Drottningholm Castle is celebrated according to an old tradition - but, as one can imagine, this time it is completely different than usual!

The main character number one is undoubtedly the little princess Estelle, who is experiencing her first Christmas with her ten months and thus - like the Christ child in person - will draw all attention to herself.

However, Crown Princess Victoria (35) and Prince Daniel (39) are expected to visit Drottningholm with their daughter during the festive days. They say they want to spend the night in their Haga Castle, which is only a few minutes drive from their parental residence.

The main character number two is Chris O 'Neill (38). As a fiancé of Madeleine (30) and husband in Spe (married is known in early summer) he is now virtually (there may be something in between) to the family. Insiders reckon with it or hope that King Carl Gustaf (66) will announce the exact wedding date of the two at Christmas.

Main character number three, as always, is Queen Silvia (68), because on the 23rd of December she has her birthday (she turns 69) and thus opens the party.

Kings Silvia has now made herself a gift of a special kind just before Christmas in order to find inner peace. She hopes by an unusual thrust on the Internet platform of the court (www.kungahuset.se), the unspeakable allegations for her father Walter Sommerlath finally to create the world, the posthumous (he died in 1990) was accused in the media, he had enriched himself during the Nazi dictatorship in Germany to Jewish property.

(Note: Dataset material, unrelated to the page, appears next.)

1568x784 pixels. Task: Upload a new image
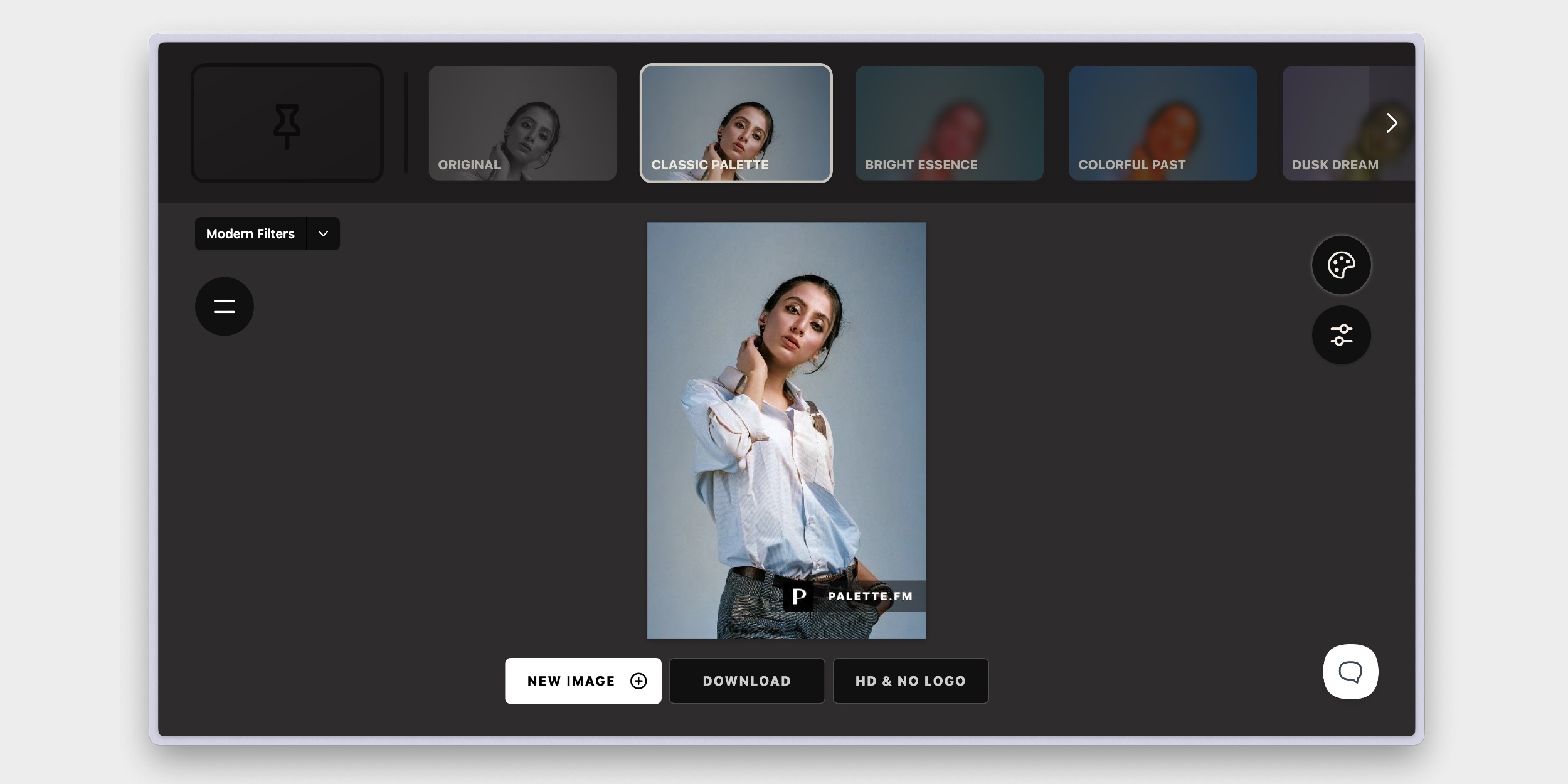(583, 681)
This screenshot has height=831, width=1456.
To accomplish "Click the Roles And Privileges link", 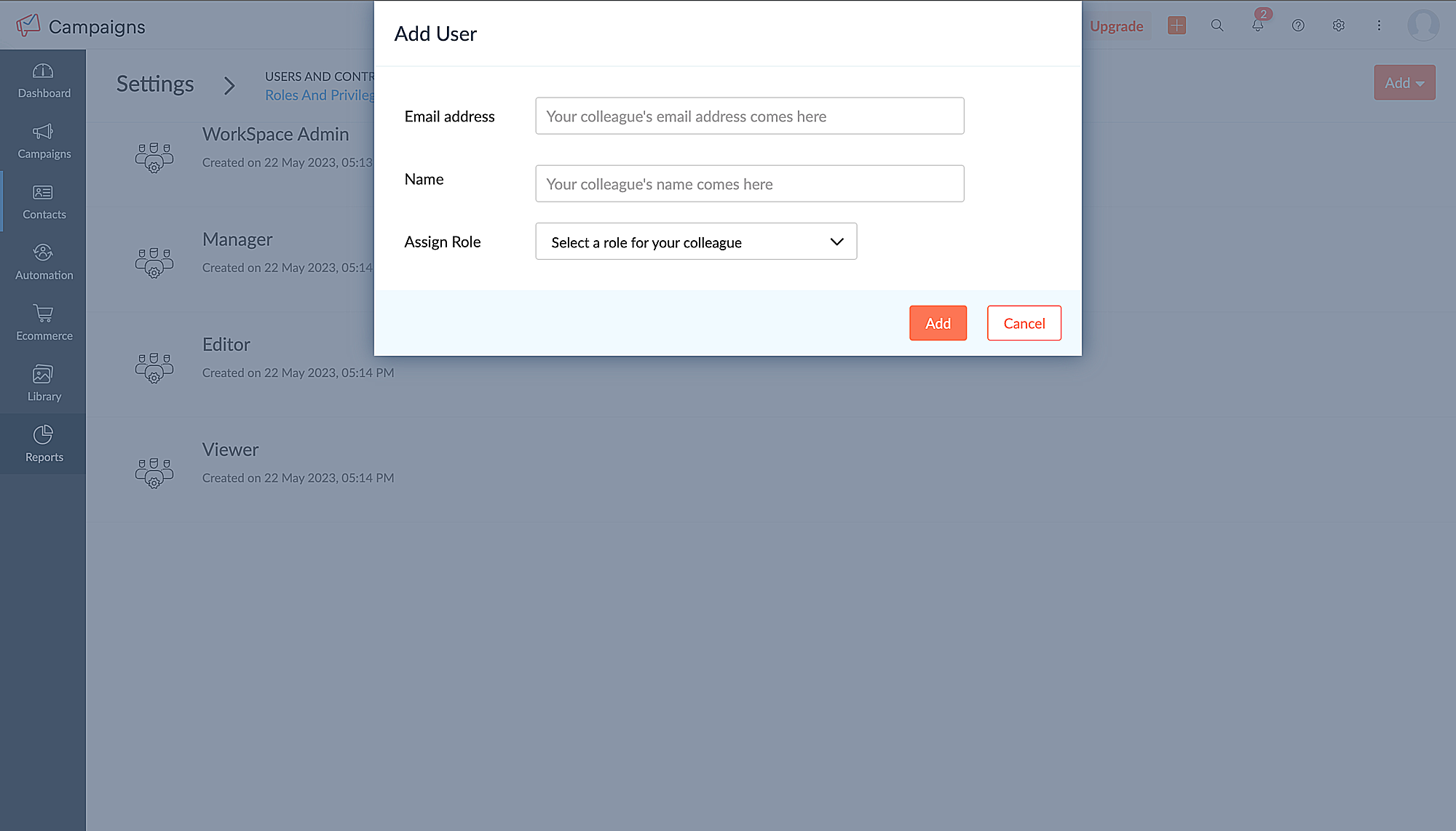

In a long, vivid video message, Silvia refers to research that has been previously published but is now available in book form ("The Forgotten Documents") and can be viewed on the Internet.

In it, it is concluded that Walther Sommerlath had helped the stateless Jewish previous owner to leave Germany through the (later disputed) takeover of a machine factory. "I see no reason to correct my image of my beloved father, " writes Silvia in the credits of the documentary.